Il concetto di leader lo interpreto come capacità carismatiche all’interno di un movimento o di un partito, cosi come è indubbio che Grillo sia il leader oltre che proprietario del movimento, con questo non ho mai sostenuto che sia un genio assoluto, vale per Grillo per Berlusconi per Renzi, non capisco le critiche e le ingiurie se dico di non intravedere all’interno del PD soggetti carismatici in grado di contrastare Renzi, questo non vuol dire che io sia stato d’accordo con le sue scelte, ormai il tifo è cosi acceso che basta nominarlo e si viene subissati da critiche e male parole, io inviterei le persone intelligenti ad una disamina dei fatti, poi ognuno parteggi per chi gli pare.
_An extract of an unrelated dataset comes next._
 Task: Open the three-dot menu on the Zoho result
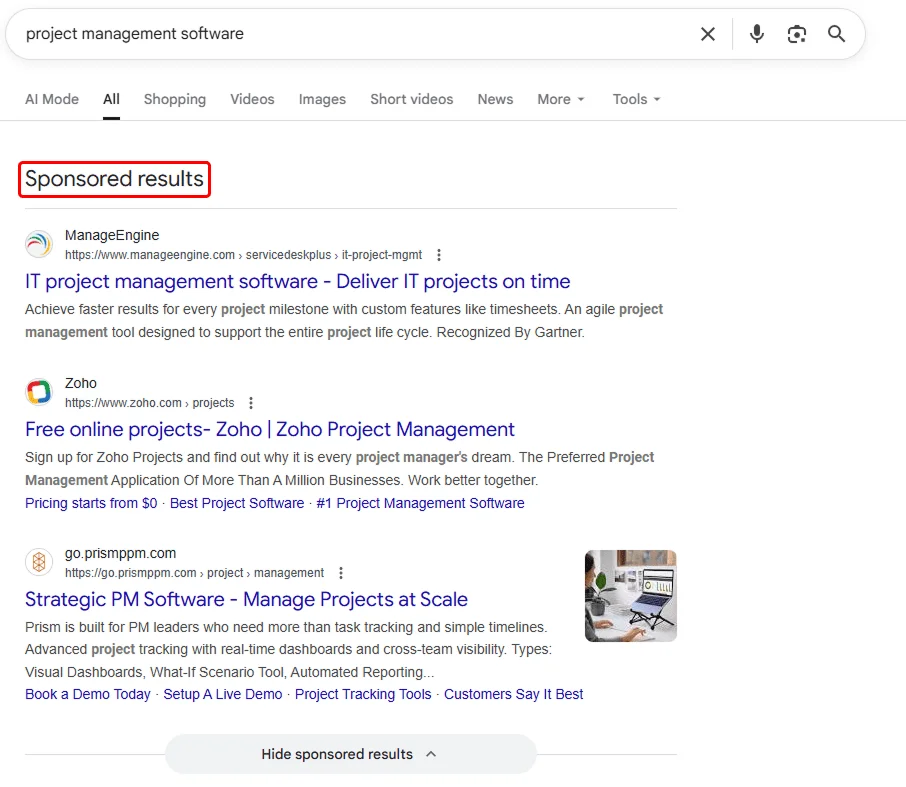251,403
E essere più renziano di Renzi non è una offesa ne un complimento, ritengo semplicemente di leggere fra le riga della realtà, tralascio i risultati del governo, non voglio dilungarmi su questioni tecniche, pare che anche in Europa si siano convinti di qualche risultato, 1 % di incremento di Pil sembrava una chimera anche lo gnomo di Berlino oggi fa un commento positivo. Detto questo penso che il ruolo di segretario sia una faccenda interna al partito e obiettivamente non vedo competitori autorevoli in grado di prevalere, forse mi sbaglio, preferisco aspettare gli eventi prima di arrivare a conclusioni.
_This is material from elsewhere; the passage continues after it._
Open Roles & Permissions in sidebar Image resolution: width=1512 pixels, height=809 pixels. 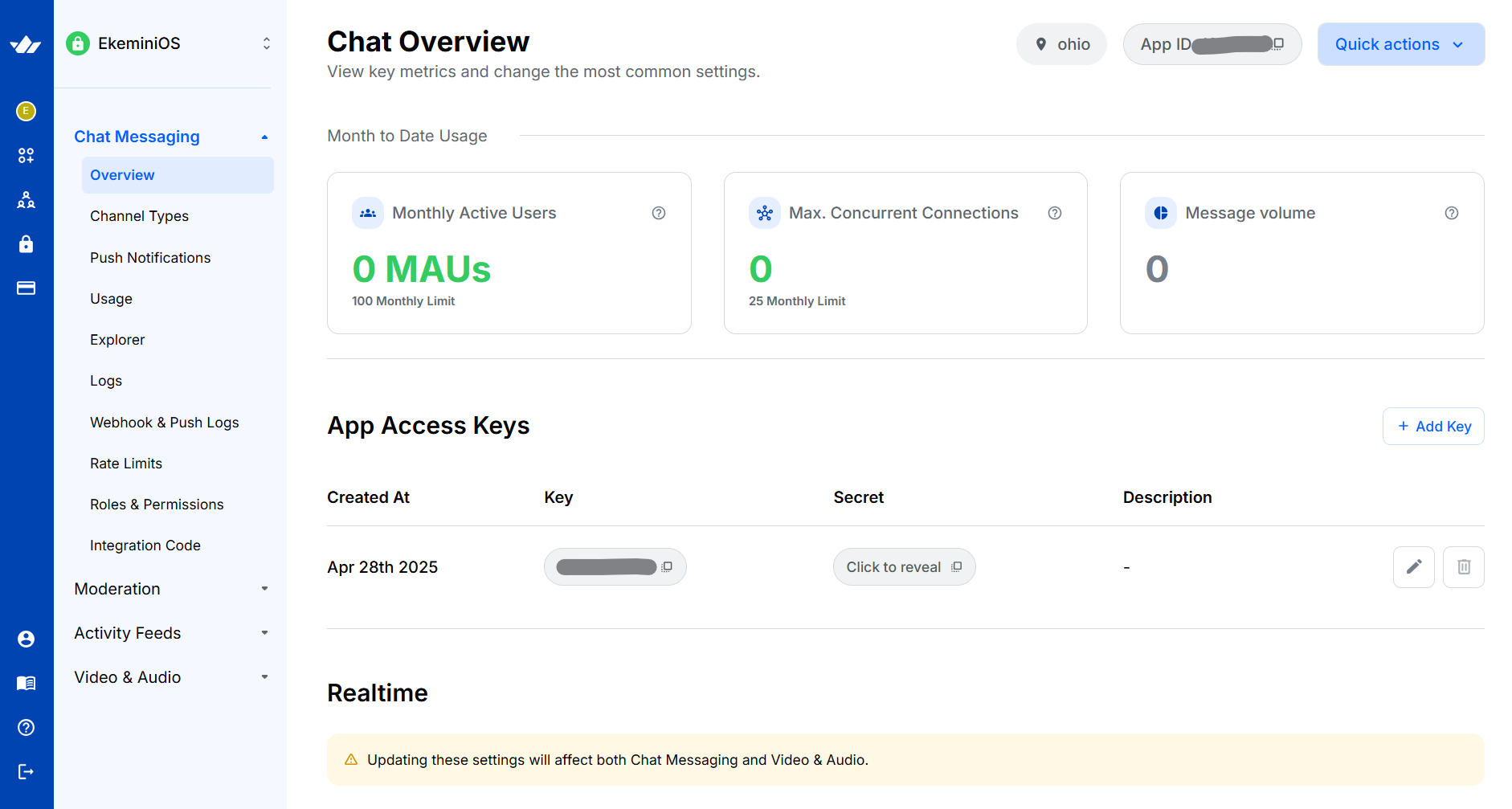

Ma per voi e fallito in tutto ? L’accozzaglia, facendo perno soprattutto sulla parte piu’ ignorante del Paese è riuscita, strabattendosene dell’interesse del Paese, a far votare fuori contesto (mandare a casa Renzi) quelle riforme indispensabili alla vita di questo Paese, bloccandici in quella palude da cui ora per, magari parecchi decenni, non riusciremo piu’ a emergere. Le generazioni future giudicheranno i danni che il NO del 4 dicembre apporterà a questo Paese. Per il resto Renzi in mille giorni ha fatto sicuramente piu’ lui di quanto chi ha governato questo Paese negli ultimi quarant’anni, creandoci solo un debito che ci sclerotizza, è riuscito a fare. Chi ha spinto per il NO, grullini a parte che, loro, essendo mononeuronici del “no”, avrebbero votato in quel senso, vedi i vari D’Alema e Berlusconi , tutto quello che nel passato sono riusciti a fare,ripeto, è appunto quel debito che ci attenaglia.
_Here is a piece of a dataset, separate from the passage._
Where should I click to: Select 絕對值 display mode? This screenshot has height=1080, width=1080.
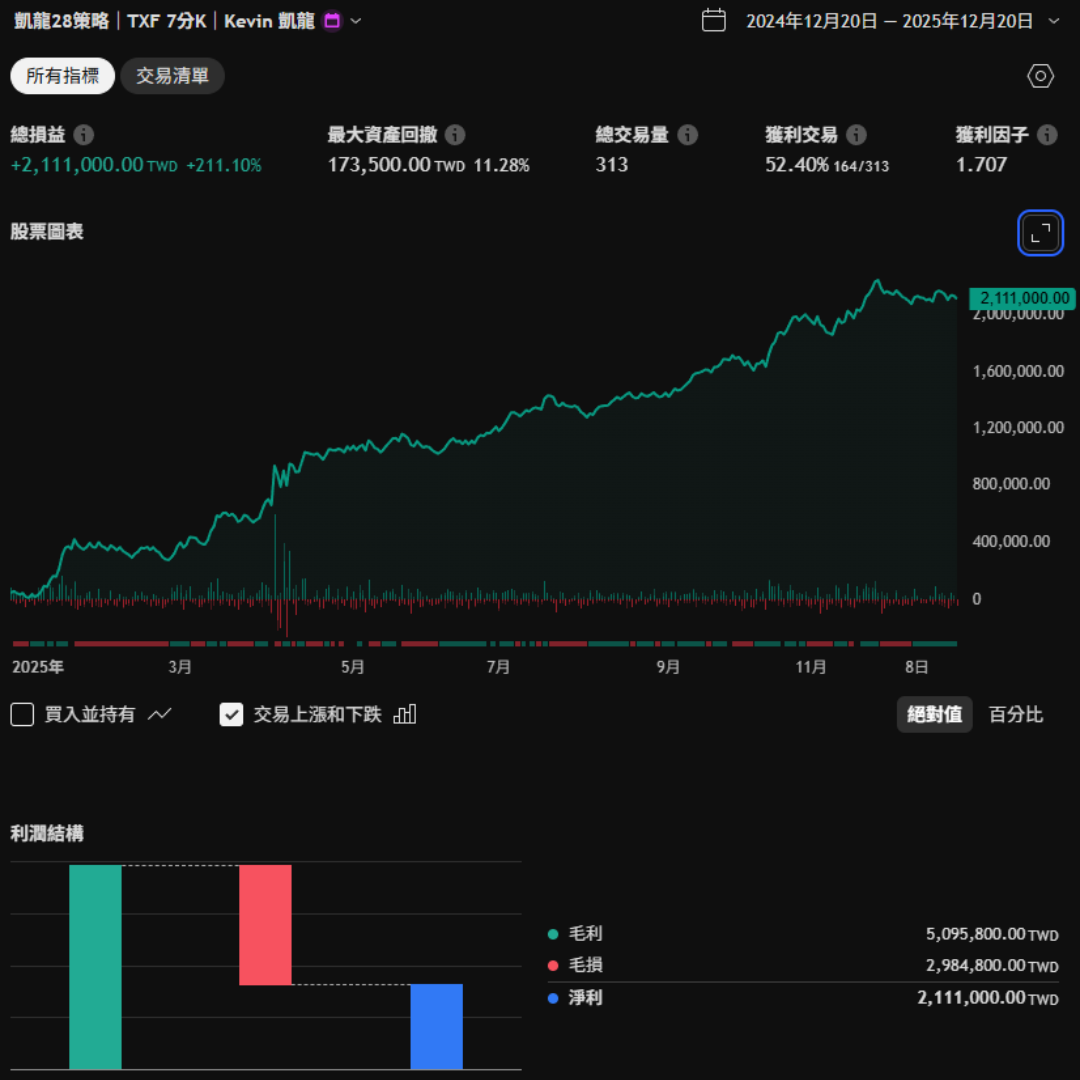click(934, 714)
Dai Matteo! Non hai bisogno nemmeno del ‘numero chiuso’ tutta sta gente si sente già laureata in bombologggia.Pensa che qualcuno ti fa le pulci pure sui refusi.Che meraviglia.Se decidesse, Renzi potrebbe far soldi facendo conferenze in Università Straniere. Questa è la realtà il resto solo livore ed invidia. La stessa cosa non si può dire per Grillo e Salvini.

Nessun testo alternativo automatico disponibile.Avanti miei prodi deficienti.

PS:Il punto è che la quasi totalità degli elettori PD sostiene Renzi perché lo considera, nell’attuale panorama politico italiano, l’unico in grado di tenere insieme la baracca Italia, l’unico in grado di riformismo pragmatico e di sinistra (quello che serve al paese), l’unico in grado di portaci al livello di altri paesi europei avanzati, l’unico in grado di tener testa a chi in europa lavora contro i nostri interessi.
Mi auguro che le forze più retrive di questo scellerato paese non riescano a fermare la forza riformatrice di Renzi che in tre anni ha fatto più cose utili al paese che negli ultimi venti anni.Il governo della cosa pubblica ha bisogno, oggi più che mai, di linterpretare il presente, anticipare il prossimo futuro e di agire velocemente. La Costituzione di uno stato laico e democratico non è un feticcio del trascendente. E’ figlia di una generazione e di un contesto storico nazionale e internazionale. Come tale può e deve essere cambiata in qualche sua parte, quando ce ne bisogno, e senza peccare. Preferisco un’uomo solo al comando per una legislatura, con le idee chiare sul cosa fare, che un’accozzaglia di partiti, partitini, movimentucoli (cone relativi caporaletti a ramazzare qualche legge per farsi grandi) sempre in ritardo sui bisogni e i desideri del vivere in comune. Dopo Renzi ce ne sareve un’altro, e un’altro ancora.